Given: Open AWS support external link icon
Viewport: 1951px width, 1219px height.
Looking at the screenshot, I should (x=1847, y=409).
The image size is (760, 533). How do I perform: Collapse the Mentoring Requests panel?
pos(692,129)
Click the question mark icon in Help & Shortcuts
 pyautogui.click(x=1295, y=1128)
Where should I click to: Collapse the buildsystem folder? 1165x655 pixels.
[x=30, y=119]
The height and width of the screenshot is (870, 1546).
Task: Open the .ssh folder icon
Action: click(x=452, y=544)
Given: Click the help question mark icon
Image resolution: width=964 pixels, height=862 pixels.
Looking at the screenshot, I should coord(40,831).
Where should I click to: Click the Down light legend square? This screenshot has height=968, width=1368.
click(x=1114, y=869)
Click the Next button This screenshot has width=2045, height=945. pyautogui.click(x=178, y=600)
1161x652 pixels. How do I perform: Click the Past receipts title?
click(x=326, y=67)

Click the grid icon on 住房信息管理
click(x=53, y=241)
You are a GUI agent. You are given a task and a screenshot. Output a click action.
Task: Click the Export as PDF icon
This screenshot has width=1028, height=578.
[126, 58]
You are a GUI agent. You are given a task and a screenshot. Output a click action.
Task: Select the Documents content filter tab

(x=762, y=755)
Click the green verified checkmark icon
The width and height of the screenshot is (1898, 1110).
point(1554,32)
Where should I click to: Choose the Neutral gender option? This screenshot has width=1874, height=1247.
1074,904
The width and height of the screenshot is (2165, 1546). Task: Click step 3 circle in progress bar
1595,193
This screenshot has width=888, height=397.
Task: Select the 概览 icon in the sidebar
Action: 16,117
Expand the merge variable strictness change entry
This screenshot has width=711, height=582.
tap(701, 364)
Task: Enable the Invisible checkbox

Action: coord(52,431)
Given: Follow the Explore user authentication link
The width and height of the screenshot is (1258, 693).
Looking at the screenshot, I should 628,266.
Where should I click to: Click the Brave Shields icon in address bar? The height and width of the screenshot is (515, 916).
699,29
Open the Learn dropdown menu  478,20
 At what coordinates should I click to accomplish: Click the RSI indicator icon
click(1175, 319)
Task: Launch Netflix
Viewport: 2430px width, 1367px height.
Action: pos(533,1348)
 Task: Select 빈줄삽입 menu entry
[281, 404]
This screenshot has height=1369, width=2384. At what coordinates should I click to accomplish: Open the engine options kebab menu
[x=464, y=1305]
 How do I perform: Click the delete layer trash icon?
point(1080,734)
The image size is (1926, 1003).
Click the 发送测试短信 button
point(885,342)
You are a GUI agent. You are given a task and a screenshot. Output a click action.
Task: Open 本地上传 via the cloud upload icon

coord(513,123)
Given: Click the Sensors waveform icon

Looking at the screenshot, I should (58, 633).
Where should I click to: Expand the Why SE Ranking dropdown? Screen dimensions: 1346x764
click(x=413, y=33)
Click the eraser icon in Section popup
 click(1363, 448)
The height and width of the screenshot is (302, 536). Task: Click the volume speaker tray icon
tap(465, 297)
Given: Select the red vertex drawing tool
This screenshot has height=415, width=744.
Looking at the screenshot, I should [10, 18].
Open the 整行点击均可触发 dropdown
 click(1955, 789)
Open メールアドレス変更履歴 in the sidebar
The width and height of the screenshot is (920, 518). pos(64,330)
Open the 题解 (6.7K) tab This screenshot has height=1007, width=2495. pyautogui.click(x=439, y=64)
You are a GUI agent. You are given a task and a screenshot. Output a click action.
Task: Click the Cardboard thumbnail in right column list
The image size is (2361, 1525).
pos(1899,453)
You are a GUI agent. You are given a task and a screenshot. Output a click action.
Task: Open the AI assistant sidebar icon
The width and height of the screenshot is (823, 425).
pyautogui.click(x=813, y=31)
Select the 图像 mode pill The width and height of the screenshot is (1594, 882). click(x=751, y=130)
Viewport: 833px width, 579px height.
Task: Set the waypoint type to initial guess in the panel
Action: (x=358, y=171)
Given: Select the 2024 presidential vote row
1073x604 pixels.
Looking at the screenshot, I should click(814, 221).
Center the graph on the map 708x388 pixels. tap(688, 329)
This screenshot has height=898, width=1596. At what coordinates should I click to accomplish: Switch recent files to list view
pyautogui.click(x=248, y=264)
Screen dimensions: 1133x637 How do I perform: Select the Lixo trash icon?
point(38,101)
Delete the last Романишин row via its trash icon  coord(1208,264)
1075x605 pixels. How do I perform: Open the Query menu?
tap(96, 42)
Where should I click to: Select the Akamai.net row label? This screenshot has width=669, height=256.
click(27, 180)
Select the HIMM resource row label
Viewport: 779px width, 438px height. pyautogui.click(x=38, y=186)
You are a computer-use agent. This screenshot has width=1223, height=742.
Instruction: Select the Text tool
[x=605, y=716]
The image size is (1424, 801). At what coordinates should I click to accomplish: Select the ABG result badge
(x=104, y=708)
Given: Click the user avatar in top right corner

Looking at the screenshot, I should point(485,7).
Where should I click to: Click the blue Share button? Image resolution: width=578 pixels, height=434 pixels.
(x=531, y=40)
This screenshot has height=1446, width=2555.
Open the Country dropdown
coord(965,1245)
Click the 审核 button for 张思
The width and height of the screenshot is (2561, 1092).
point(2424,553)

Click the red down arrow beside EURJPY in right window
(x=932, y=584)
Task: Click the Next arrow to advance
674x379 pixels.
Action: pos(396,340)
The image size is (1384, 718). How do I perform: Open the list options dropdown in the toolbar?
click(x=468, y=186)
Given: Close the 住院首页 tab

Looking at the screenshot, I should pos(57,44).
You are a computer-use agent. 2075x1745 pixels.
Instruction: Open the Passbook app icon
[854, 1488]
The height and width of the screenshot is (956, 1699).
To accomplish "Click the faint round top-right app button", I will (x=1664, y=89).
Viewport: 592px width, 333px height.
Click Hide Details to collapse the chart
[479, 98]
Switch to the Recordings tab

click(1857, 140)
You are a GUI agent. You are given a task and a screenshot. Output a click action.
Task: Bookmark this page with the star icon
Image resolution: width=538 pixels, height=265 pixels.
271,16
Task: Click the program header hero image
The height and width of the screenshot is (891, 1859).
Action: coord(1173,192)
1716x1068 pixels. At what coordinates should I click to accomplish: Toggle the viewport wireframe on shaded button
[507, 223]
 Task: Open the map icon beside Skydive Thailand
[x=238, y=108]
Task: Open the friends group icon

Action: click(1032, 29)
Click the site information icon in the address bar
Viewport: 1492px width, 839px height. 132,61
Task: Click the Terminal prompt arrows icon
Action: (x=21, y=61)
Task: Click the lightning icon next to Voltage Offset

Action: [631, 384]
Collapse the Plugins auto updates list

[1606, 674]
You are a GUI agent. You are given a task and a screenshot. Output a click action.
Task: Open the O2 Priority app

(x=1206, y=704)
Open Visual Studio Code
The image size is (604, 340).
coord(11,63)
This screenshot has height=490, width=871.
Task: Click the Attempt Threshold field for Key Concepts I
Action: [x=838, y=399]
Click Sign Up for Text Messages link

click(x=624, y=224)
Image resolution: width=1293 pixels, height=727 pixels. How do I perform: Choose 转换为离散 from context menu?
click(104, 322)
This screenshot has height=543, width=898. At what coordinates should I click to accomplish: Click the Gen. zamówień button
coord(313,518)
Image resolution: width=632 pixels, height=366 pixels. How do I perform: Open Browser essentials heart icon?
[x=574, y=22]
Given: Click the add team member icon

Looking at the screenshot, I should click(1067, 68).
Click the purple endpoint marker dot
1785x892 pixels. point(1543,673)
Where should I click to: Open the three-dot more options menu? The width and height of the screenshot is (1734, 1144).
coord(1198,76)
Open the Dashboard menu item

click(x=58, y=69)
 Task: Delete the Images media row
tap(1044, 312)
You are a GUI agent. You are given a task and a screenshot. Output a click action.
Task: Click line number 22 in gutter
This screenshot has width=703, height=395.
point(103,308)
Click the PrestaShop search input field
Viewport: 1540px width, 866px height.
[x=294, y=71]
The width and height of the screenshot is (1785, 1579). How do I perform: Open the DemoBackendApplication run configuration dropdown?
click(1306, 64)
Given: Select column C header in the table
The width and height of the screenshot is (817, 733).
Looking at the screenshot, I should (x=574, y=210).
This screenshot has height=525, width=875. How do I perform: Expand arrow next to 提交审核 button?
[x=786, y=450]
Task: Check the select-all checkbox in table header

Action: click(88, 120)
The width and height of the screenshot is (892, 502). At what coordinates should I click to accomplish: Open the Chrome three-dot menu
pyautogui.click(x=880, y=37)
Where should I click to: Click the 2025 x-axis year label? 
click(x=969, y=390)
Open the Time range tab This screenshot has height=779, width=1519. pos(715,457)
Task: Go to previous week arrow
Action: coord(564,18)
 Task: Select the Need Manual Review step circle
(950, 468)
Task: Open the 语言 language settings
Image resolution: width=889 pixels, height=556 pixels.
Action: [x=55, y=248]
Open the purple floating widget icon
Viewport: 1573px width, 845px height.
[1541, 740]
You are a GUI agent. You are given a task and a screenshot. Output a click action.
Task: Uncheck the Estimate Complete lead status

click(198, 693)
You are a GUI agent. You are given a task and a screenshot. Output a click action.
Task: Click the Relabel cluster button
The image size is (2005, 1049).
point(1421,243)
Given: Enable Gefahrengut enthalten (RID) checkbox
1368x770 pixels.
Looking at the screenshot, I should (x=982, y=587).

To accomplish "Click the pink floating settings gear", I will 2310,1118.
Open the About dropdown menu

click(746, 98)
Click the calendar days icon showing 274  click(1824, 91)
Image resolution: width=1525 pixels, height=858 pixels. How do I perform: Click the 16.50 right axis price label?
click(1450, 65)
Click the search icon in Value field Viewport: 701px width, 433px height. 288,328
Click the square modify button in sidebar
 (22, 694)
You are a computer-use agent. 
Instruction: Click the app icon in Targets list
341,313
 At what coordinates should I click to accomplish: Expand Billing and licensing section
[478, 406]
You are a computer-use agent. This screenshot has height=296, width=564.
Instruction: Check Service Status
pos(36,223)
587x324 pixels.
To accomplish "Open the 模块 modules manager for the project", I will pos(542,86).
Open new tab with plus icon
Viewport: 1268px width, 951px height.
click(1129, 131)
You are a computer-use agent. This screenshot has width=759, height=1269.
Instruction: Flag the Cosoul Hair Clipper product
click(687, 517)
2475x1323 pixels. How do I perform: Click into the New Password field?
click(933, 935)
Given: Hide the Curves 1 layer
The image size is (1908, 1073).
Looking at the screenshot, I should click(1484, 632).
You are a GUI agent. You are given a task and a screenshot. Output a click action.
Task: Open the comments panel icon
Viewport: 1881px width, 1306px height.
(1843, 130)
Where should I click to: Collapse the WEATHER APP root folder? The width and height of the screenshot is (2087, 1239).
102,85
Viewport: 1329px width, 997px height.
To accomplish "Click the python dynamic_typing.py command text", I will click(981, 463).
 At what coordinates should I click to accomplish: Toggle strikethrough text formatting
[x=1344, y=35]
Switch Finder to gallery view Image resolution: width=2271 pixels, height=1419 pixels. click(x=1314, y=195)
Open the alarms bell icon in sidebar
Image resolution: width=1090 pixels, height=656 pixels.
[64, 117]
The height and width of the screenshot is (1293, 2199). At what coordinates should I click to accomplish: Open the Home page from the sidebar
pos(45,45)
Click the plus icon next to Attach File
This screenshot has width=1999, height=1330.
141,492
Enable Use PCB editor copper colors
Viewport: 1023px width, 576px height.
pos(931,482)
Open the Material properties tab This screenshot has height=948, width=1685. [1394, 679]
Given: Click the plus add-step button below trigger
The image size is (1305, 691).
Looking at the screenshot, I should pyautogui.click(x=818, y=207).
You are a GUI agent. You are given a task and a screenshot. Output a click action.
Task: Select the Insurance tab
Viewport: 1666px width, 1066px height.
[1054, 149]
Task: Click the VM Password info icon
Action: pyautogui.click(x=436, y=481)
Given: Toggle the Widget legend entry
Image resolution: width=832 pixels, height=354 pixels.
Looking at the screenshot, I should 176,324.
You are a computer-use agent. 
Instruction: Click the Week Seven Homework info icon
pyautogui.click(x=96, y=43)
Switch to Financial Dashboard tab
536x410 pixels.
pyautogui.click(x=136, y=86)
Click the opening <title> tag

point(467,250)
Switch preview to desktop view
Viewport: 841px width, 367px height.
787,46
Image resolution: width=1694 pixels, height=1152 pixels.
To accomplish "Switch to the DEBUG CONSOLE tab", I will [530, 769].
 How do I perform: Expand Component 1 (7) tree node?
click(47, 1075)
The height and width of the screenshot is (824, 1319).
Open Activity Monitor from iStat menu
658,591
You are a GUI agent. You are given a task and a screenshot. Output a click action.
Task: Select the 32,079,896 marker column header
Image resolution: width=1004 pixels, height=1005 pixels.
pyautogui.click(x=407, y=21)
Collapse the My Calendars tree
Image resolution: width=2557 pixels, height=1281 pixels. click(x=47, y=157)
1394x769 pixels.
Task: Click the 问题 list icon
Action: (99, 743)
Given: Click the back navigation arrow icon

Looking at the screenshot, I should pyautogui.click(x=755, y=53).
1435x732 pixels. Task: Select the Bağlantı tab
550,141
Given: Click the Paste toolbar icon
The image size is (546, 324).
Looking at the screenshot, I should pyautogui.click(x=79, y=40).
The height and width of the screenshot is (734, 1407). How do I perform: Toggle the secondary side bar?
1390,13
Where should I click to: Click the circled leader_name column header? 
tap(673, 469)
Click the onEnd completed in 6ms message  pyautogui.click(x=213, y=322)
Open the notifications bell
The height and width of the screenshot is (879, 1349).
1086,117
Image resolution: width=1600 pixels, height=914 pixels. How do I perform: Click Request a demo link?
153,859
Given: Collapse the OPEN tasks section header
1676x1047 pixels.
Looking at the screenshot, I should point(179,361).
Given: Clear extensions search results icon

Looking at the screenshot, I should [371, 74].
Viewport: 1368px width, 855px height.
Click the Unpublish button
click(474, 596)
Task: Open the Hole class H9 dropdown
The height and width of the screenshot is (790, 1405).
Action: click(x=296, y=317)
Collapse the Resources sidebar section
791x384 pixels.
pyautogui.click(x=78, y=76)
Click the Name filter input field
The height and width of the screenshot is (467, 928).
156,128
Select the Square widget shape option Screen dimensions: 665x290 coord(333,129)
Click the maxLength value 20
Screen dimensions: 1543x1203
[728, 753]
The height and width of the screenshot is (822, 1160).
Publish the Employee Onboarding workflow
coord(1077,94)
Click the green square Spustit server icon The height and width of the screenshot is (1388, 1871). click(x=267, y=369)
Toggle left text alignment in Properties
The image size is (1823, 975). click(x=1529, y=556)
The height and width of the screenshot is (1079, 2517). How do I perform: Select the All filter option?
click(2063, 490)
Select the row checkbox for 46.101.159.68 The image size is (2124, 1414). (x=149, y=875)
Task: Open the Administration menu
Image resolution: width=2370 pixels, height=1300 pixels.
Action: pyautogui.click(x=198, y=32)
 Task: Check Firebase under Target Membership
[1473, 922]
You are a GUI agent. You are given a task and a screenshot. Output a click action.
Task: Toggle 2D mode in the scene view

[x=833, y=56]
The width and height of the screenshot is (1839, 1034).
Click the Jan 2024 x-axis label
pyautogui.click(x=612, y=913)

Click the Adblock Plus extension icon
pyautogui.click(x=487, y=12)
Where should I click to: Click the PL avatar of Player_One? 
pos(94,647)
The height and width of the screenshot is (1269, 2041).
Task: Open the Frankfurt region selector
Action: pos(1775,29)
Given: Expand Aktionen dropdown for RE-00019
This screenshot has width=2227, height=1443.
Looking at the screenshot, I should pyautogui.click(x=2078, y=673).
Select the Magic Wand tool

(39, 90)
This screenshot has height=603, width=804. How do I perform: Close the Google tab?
══════════════════════════════
● **TASK TO COMPLETE**
Taking the material above, extract exactly and only the lines from the line with "Click the calendar" to the line with "587x324 pixels.", inclusive of both.

● **SOLUTION TO THIS EXERCISE**
Click the calendar days icon showing 274  click(1824, 91)
Image resolution: width=1525 pixels, height=858 pixels. How do I perform: Click the 16.50 right axis price label?
click(1450, 65)
Click the search icon in Value field Viewport: 701px width, 433px height. 288,328
Click the square modify button in sidebar
 (22, 694)
You are a computer-use agent. 
Instruction: Click the app icon in Targets list
341,313
 At what coordinates should I click to accomplish: Expand Billing and licensing section
[478, 406]
You are a computer-use agent. This screenshot has height=296, width=564.
Instruction: Check Service Status
pos(36,223)
587x324 pixels.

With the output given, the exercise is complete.